De rechter kiest in deze zaak de zijde van de reguliere geneeskunde en de grondige onderbouwing van het rijksvaccinatieprogramma. De rechter overweegt: “Het is een feit van algemene bekendheid dat het gevoerde overheidsbeleid door medici breed wordt gedragen en dat het overgrote deel van de bevolking dit overheidsbeleid steunt en kinderen daaraan laat deelnemen. Daaraan doet niet af dat er ook deskundigen zijn die daar kritisch tegenover staan. Het vaccineren van het kind volgens het rijksvaccinatieprogramma is het meest in haar belang.“
Aan dit individuele belang zou dus ook nog een aantal algemene belangen kunnen worden toegevoegd.
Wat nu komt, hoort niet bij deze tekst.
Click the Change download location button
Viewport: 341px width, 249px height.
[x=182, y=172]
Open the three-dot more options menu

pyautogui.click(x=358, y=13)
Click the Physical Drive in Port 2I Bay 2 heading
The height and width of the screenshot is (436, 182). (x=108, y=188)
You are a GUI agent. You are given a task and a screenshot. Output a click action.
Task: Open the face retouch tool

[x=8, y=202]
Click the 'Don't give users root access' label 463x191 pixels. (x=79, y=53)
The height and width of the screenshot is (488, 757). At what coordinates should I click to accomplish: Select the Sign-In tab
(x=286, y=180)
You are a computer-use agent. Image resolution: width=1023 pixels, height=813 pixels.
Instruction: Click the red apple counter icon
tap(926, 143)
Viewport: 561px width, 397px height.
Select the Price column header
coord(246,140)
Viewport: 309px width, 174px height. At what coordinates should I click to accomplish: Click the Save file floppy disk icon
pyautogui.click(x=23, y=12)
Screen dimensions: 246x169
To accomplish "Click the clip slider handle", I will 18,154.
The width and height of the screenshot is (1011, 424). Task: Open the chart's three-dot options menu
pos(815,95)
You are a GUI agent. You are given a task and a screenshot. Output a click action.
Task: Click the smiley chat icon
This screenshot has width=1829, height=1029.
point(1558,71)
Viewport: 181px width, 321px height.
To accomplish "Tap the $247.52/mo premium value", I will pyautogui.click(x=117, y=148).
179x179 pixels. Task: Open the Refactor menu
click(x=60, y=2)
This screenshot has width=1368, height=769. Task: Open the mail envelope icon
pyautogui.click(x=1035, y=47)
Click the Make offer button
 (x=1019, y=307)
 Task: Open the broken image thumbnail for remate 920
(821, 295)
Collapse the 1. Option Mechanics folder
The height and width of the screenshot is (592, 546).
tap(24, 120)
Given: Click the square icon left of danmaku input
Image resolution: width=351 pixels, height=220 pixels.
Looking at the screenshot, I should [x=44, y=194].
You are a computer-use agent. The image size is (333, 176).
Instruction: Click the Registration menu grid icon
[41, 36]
Immers, een rijksvaccinatieprogramma is pas effectief als er een bepaalde dekkingsgraad wordt behaald en het niet vaccineren van het ene kind kan een verhoogd risico voor een ander meebrengen. Op grond van deze algemene belangen kan een door ouders gestelde inbreuk op het zelfbeschikkingsrecht of op het recht op bescherming van het gezinsleven toch gerechtvaardigd worden geacht.
Hulst wijst er verder op dat de Staat onder andere op grond van artikel 3 VN Kinderrechtenverdrag[3], ervoor moet zorgen dat de belangen van een kind worden gediend, waaronder expliciet de gezondheid van het kind. De conclusie dat een kind juist recht heeft op deelname aan een vaccinatieprogramma van de overheid ligt dus voor de hand. Vanuit de Jeugdwet zou verplichte vaccinatie wellicht al mogelijk zijn in een situatie waarin een kind anders gevaar loopt op een ernstige ziekte, aldus Hulst.
Dit is een bijdrage van mr. Fokje Kuiper (fkuiper@thuispartners.nl)
[1] Tijdschrift Zorg & Recht in praktijk, januari 2019: “Dalende vaccinatiegraad, stijgende vaccinatieplicht?
[3] Zie ook artikel 24 IVRK over de plicht van de Staat om passende maatregelen op het gebied van de preventieve gezondheidszorg te nemen.